On Thu, Sep 4, 2014 at 1:46 PM, Josh Triplett <josh@joshtriplett.org> wrote:
> On Wed, Sep 03, 2014 at 08:11:11PM -0700, Russ Allbery wrote:
>> I should preface this by saying that I personally don't feel that strongly
>> about this one way or the other.  But it came up in another forum that
>> isn't the right place to talk about it, and I've been trying to make a
>> point of doing my part to move some of those conversations to a better
>> location.
>>
>> I was mildly surprised during registration by the inclusion of expletives
>> as something that was ruled out by the conference code of conduct.  My
>> (not particularly well-researched) impression is that use of non-gendered
>> expletives in English is something that's become somewhat generational.

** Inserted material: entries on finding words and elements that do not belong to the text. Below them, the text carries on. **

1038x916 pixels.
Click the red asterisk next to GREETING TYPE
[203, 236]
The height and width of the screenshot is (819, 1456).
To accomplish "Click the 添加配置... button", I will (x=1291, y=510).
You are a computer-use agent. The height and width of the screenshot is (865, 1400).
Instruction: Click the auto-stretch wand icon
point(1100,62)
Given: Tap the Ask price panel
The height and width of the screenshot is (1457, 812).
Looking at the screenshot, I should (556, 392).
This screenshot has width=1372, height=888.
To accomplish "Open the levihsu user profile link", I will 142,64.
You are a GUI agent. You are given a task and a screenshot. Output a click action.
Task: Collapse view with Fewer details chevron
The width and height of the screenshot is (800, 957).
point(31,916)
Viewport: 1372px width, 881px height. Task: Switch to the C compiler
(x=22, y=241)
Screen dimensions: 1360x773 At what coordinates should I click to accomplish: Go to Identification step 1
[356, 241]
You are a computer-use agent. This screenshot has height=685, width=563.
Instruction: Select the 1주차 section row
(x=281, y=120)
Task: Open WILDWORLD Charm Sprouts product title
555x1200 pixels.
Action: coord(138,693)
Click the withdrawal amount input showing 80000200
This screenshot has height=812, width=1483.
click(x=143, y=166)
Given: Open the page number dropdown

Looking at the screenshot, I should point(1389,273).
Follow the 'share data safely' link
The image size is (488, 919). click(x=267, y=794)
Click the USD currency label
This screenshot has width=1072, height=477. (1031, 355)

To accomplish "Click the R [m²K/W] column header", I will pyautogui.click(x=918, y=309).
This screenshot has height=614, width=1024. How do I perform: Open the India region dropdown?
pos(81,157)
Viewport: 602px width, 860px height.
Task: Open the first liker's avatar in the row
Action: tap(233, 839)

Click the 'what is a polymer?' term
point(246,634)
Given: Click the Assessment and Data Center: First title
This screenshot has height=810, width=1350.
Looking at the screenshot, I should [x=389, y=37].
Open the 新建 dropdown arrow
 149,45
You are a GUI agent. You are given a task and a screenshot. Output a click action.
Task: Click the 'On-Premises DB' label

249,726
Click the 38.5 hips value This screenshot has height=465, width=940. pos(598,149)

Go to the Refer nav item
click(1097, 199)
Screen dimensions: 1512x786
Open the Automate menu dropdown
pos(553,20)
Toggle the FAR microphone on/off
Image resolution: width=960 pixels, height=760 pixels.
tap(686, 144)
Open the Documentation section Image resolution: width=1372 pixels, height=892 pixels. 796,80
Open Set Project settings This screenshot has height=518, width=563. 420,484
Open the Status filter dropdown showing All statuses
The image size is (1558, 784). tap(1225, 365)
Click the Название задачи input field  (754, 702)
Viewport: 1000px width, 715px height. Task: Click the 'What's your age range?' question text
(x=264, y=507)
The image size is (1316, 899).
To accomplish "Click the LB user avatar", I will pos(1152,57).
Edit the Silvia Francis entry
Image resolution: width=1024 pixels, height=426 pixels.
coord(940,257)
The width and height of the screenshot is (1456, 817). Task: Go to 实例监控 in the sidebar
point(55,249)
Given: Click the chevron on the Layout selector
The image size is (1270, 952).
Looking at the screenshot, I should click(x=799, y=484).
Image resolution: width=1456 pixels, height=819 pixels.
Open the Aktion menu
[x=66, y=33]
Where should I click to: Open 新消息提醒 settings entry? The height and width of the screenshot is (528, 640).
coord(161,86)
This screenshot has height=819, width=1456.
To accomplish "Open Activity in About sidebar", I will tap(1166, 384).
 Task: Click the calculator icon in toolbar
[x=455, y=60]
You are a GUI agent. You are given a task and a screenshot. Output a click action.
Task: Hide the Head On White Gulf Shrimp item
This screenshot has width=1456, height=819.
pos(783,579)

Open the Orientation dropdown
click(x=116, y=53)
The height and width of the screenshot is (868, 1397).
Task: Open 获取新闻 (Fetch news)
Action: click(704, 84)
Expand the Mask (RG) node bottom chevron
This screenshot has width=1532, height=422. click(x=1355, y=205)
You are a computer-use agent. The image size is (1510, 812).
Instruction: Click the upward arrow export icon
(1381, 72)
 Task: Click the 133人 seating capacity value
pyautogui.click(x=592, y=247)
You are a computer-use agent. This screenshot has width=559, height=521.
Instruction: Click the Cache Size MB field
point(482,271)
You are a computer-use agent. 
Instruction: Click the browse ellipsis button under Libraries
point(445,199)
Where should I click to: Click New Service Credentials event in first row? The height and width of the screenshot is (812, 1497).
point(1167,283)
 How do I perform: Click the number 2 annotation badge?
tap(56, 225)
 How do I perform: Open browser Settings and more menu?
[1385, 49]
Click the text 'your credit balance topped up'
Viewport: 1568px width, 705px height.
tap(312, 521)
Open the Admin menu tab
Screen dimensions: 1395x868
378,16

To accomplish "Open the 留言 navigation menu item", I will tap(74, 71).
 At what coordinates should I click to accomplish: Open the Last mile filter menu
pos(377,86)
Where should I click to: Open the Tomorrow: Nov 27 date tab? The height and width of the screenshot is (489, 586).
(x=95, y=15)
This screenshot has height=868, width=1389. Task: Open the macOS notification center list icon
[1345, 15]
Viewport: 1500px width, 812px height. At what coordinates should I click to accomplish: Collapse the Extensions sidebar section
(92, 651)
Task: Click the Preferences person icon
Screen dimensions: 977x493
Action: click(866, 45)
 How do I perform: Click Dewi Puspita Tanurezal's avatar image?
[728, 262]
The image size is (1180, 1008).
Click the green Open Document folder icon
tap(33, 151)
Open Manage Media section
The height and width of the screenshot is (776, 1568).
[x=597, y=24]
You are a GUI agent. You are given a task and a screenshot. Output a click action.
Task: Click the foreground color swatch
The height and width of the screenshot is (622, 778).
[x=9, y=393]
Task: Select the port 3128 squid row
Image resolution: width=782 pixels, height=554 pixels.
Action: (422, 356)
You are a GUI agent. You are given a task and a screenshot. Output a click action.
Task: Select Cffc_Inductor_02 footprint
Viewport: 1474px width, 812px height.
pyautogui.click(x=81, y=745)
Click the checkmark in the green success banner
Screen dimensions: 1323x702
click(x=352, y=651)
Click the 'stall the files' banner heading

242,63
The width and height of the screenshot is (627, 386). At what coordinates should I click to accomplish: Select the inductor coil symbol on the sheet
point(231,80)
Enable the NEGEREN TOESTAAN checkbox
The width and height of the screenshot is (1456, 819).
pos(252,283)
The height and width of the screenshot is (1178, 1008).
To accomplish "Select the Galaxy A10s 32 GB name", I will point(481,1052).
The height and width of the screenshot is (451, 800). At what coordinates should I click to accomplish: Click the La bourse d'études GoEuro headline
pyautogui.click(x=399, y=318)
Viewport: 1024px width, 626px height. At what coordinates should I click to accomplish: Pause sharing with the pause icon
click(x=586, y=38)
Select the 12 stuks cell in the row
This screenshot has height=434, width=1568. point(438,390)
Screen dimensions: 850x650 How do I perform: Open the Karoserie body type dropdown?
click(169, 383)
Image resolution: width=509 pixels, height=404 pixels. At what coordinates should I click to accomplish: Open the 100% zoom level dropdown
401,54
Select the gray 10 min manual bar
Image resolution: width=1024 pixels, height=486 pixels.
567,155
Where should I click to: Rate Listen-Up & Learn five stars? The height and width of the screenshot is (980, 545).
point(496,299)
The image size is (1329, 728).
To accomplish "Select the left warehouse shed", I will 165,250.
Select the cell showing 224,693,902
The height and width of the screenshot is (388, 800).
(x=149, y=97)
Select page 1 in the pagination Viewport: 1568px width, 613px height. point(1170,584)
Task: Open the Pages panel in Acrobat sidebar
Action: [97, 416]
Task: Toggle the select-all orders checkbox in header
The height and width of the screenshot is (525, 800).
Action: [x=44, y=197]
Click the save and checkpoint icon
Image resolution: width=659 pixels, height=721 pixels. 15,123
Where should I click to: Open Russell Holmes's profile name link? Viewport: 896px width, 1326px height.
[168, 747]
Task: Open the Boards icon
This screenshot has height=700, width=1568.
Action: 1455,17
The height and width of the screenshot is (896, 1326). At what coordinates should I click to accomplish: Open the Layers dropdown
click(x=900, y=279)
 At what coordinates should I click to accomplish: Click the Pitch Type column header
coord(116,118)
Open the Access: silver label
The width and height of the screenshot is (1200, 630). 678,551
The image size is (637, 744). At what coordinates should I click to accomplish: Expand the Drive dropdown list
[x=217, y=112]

>> Using four-letter words was considered very impolite and unacceptable in
>> professional public venues in my parents' generation, but appears to
>> hardly be noticable in the generation in college now, with a change point
>> somewhere around my generation.
>
> I think it's still quite reasonable to ask speakers to keep their talks
> clean, and to ask conference participants (such as people asking
> questions or participating in BoFs) to do the same.  Many other
> conferences do so, successfully, and it hardly seems like a major
> imposition.

+1.

I'd like to add that restraining oneself from using profanity (either
as a speaker or as an audience member) in a public venue is common
courtesy. Similarly as we choose our words when speaking to strangers.
I might be tempted to use profanity with friends or coworkers, but I'd
be much more careful with people I don't know or have never met.